■ EXERCISE OBJECTIVE
Read through the listing and copy every line that contains the word "user".

━━━━━━━━━━

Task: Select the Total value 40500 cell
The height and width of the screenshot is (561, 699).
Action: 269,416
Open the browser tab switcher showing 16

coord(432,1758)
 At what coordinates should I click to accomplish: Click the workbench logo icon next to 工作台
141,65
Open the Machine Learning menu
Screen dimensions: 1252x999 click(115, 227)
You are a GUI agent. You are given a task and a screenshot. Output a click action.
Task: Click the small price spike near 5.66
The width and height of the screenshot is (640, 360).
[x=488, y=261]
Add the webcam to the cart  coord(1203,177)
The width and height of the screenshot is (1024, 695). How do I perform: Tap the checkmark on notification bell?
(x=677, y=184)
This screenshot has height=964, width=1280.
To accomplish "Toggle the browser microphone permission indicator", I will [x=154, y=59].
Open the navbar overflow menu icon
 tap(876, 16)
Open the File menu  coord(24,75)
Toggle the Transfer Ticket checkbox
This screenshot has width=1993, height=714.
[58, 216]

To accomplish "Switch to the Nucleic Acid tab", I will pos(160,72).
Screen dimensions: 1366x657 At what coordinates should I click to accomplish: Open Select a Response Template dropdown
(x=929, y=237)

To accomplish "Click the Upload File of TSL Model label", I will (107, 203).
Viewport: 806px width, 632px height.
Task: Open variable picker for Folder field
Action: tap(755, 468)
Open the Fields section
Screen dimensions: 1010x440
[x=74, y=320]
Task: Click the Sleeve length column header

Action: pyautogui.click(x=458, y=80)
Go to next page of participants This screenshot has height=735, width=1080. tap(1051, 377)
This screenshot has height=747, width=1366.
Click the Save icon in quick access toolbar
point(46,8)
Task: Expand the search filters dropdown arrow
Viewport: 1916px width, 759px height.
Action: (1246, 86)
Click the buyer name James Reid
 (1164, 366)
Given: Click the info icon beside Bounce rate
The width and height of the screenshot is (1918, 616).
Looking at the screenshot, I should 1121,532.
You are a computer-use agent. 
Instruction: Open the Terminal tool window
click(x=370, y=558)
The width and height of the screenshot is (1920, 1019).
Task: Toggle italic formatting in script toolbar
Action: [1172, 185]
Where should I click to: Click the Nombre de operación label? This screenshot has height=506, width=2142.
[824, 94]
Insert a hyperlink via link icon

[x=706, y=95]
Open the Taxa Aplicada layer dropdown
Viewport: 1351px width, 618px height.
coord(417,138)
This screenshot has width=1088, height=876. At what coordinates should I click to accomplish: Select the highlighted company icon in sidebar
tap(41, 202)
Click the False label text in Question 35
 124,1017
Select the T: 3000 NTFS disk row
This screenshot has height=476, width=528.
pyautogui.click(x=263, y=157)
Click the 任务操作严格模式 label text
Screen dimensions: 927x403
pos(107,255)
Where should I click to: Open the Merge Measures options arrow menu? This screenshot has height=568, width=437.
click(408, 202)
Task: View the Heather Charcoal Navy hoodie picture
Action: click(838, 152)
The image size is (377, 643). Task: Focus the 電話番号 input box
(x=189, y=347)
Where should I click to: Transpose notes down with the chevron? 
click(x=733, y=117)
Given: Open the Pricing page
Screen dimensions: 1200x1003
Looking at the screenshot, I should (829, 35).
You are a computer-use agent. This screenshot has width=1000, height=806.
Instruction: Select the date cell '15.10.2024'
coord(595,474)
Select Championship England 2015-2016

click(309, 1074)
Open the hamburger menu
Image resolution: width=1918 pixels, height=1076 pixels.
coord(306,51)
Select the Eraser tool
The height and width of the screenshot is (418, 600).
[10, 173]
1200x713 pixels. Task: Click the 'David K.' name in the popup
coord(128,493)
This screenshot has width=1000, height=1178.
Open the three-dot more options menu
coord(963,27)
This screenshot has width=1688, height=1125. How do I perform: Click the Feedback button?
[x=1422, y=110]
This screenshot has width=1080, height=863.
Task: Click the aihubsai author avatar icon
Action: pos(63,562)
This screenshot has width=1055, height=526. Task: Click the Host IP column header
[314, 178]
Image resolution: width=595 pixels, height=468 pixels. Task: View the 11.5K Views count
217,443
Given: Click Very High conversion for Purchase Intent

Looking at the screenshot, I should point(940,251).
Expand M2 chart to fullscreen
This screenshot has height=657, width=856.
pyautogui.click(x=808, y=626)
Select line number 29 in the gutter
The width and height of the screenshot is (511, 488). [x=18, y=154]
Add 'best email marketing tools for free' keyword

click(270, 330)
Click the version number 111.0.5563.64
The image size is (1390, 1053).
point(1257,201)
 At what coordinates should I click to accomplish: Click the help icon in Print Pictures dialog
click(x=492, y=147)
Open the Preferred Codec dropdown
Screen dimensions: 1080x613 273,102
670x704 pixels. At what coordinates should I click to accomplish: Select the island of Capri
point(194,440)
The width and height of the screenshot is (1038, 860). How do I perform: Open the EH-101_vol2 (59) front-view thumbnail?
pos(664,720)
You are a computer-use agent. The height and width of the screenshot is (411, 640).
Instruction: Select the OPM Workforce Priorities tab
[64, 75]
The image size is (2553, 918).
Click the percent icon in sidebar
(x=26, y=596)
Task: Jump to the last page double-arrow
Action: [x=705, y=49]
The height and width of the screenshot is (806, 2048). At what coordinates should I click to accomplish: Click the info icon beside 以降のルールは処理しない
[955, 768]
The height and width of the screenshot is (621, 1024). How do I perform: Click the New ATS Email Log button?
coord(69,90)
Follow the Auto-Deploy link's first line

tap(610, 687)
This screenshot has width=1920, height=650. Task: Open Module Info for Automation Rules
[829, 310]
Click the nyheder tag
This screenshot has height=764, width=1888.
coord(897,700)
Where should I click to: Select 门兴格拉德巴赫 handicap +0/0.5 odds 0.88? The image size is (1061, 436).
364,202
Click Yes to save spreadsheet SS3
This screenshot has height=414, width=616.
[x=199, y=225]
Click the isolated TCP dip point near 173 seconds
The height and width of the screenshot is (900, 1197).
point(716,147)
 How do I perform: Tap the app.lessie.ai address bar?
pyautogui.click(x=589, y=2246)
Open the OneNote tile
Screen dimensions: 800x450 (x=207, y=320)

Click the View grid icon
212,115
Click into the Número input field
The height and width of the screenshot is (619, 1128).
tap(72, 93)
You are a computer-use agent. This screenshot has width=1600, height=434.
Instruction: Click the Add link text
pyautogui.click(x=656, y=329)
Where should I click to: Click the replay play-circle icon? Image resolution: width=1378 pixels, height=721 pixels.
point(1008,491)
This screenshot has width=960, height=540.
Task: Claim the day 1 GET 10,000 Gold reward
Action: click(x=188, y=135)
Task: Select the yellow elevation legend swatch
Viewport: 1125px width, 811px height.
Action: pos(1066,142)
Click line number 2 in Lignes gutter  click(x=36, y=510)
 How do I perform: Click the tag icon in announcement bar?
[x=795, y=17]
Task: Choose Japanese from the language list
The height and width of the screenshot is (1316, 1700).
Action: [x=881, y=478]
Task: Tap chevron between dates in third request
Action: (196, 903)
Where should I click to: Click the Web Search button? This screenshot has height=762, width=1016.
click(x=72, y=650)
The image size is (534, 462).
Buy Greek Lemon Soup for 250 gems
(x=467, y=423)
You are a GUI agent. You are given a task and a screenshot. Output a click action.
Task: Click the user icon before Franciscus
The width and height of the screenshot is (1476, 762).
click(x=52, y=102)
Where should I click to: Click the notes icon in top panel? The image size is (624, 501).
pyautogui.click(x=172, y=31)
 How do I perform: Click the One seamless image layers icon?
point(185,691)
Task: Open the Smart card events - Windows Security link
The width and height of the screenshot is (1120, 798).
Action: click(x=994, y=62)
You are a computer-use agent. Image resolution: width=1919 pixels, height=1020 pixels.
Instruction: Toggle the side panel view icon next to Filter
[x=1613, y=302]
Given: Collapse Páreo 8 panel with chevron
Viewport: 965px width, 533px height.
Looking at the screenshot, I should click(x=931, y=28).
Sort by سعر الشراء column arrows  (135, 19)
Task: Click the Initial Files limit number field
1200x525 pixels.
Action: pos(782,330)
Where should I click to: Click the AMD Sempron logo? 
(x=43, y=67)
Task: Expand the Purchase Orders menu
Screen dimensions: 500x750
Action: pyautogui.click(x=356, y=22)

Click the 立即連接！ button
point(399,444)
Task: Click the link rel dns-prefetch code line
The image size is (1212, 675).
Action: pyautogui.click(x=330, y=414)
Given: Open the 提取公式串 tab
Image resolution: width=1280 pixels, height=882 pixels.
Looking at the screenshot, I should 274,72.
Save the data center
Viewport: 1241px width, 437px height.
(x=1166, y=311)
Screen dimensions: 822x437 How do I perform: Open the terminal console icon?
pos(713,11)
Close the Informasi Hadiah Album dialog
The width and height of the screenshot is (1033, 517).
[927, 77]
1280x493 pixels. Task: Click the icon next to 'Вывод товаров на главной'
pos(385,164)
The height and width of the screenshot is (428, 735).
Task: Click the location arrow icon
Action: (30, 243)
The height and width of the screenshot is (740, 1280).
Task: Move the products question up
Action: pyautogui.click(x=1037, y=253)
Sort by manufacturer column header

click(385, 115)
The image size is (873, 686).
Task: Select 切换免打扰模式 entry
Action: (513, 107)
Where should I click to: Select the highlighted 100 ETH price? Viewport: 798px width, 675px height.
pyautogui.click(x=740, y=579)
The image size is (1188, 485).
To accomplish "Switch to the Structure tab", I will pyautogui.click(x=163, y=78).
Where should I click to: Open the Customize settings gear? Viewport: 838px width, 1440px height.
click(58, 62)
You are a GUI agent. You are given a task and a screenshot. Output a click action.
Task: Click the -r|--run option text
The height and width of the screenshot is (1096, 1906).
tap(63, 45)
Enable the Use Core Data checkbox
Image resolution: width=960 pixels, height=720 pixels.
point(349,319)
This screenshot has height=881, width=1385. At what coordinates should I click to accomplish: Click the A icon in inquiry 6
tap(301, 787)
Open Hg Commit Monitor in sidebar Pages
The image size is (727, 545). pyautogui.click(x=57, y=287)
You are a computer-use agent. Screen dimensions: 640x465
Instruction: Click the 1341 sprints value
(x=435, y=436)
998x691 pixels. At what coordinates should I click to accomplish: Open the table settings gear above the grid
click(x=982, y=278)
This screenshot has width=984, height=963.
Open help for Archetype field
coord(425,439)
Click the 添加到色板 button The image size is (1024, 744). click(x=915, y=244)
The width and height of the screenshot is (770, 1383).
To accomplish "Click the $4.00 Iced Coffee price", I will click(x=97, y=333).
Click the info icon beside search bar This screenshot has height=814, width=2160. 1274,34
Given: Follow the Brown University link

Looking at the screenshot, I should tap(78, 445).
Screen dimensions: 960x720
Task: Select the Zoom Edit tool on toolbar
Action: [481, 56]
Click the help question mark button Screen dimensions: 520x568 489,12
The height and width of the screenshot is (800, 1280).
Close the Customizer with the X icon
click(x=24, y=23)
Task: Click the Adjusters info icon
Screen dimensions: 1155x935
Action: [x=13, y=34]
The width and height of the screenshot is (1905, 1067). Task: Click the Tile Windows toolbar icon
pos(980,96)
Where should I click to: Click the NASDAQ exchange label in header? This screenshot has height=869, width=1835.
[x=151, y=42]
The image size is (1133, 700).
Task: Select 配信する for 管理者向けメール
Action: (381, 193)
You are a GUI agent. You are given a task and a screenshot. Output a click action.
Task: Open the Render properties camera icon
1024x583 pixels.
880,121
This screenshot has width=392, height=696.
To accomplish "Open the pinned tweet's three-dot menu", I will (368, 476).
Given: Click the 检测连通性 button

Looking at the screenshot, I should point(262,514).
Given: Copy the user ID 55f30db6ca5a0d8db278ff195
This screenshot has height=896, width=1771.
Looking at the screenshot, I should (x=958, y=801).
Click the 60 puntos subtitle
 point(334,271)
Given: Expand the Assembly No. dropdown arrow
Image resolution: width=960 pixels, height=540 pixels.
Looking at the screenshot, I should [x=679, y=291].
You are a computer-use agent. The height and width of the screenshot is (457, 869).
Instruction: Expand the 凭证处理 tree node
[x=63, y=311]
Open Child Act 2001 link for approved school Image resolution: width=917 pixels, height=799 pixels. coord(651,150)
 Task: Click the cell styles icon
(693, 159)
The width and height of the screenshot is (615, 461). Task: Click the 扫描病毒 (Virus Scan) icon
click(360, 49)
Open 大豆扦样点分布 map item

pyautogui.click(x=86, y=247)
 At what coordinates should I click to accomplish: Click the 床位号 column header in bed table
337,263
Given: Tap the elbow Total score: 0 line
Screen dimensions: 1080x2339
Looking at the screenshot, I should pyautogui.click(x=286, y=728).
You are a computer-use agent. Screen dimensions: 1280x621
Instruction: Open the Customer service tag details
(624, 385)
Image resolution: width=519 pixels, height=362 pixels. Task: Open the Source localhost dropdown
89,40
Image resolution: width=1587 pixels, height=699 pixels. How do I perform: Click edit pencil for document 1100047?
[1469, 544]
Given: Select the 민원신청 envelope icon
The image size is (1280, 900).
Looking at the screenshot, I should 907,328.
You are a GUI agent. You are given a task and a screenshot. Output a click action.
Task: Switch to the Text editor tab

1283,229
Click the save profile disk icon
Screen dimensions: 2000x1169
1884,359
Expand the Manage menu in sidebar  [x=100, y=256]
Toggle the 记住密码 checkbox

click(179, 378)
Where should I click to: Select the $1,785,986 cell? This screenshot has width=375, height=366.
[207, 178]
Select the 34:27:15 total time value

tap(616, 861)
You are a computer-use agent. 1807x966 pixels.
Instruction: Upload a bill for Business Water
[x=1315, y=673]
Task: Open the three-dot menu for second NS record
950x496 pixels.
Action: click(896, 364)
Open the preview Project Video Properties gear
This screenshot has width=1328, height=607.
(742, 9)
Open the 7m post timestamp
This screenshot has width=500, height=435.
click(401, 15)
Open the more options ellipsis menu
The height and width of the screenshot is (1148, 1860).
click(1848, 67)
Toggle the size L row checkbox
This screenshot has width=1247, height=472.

━━━━━━━━━━

■ EXERCISE RESPONSE
Task: Click the user icon before Franciscus
Given: Copy the user ID 55f30db6ca5a0d8db278ff195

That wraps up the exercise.